The weight of such conundrums is so heavy that the field is being deemed as "stagnant", and yet today’s traditional-style Korean painters have been successfully communicating with contemporaries through their original voices which they have established by drawing inspirations from tradition despite aforementioned disadvantageous circumstances.  This loudly indicates that the field of traditional-style Korean painting had passed the stages of the ideological following of traditional painting and the experimental reception of foreign tendencies.

Those artists have endured the ferocious period during which the bubbles of the boom of traditional-style Korean painting of the 1970s burst and built their own worlds by strengthening their pictorial languages and broadening their perspectives. And what needs to be done now are to reassess their artistic endeavors, to activate and bolster discourses on the new identity of traditional-style Korean painting, to locate it in the history of Korean art and to ponder upon which path the education of it should take, and to discover ways through which traditional-style Korean painting can breathe together with the life of present-day Koreans.
 
《MMCA Collection Highlights part Ⅰ: STOP, and SEE》 is the first show of MMCA’s series exhibition project on traditional-style Korean painting. Featuring works made during the period from the 1960s to 2015, it is divided into five sections: "See the Invisible" whose theme is abstraction; "See the People" focusing on figure paintings; "See the Life" casting light on history and life; "See Nature" whose subject matters are natural landscapes and flowers and birds; lastly, "See the Boundary" consisting of works whose mediums are extended to include those other than traditional ones such as paper, brushes, and ink.
 
​The primary significance of traditional-style Korean painting lied not in its materials of paper, brushes, and ink but in its close connection to the lives of Koreans. Like the Daejojeon Hall at Changdeokgung Palace, the empty walls of old palaces were filled with works by the master artists of the time, not a shabby picture of the deceased surrounded by an excessive number of flowers but a portrait painted in the conventional portrait manner was used in funerals and ancestral rites, and people enjoyed paintings celebrating the life while giving names to their houses and rooms.

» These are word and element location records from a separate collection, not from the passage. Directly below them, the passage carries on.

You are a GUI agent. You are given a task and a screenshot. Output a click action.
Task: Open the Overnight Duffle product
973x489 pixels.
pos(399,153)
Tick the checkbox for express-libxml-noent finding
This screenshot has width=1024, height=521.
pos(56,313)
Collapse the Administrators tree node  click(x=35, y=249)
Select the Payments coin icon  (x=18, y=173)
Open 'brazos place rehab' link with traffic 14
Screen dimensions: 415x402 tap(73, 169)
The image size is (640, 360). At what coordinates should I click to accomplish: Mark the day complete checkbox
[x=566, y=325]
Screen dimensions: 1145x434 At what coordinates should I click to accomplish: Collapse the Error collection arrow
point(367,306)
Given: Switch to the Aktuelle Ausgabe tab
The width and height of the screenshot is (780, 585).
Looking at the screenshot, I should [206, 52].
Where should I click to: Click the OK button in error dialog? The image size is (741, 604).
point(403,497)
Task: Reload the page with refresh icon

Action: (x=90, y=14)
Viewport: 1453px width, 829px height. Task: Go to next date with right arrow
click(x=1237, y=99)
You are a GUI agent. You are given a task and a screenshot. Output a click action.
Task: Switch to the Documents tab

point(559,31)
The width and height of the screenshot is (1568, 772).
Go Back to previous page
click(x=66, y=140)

And it is in this cultural milieu that traditional Korean painting was born. The stagnation of traditional-style Korean painting was accompanied by the disappearance of such cultural practices. Today's traditional-style Korean painting has a task on hand to restore its original function to be together with our lives, which is totally different from attempting to win the highest prizes in world-famous biennales.
 
Unlike the word "end", the word "stop" assumes "before" and "after" it. MMCA is planning to present Part Ⅱ of this project, which will look into its collection of traditional-style Korean paintings from the modern period to the 1960s, at MMCA, Deoksugung. These two shows aim to examine grouping of important works carefully selected from the collection consisting of 905 traditional-style Korean paintings, and the resulting outputs will be fed into the Museum's exhibition programs and acquisition processes in relation to traditional-style Korean painting and contribute to the deepening of viewers' understanding of it, to the formation of discourses on related fields, and further to the fostering of a cultural environment in which traditional-style Korean painting takes a salient part.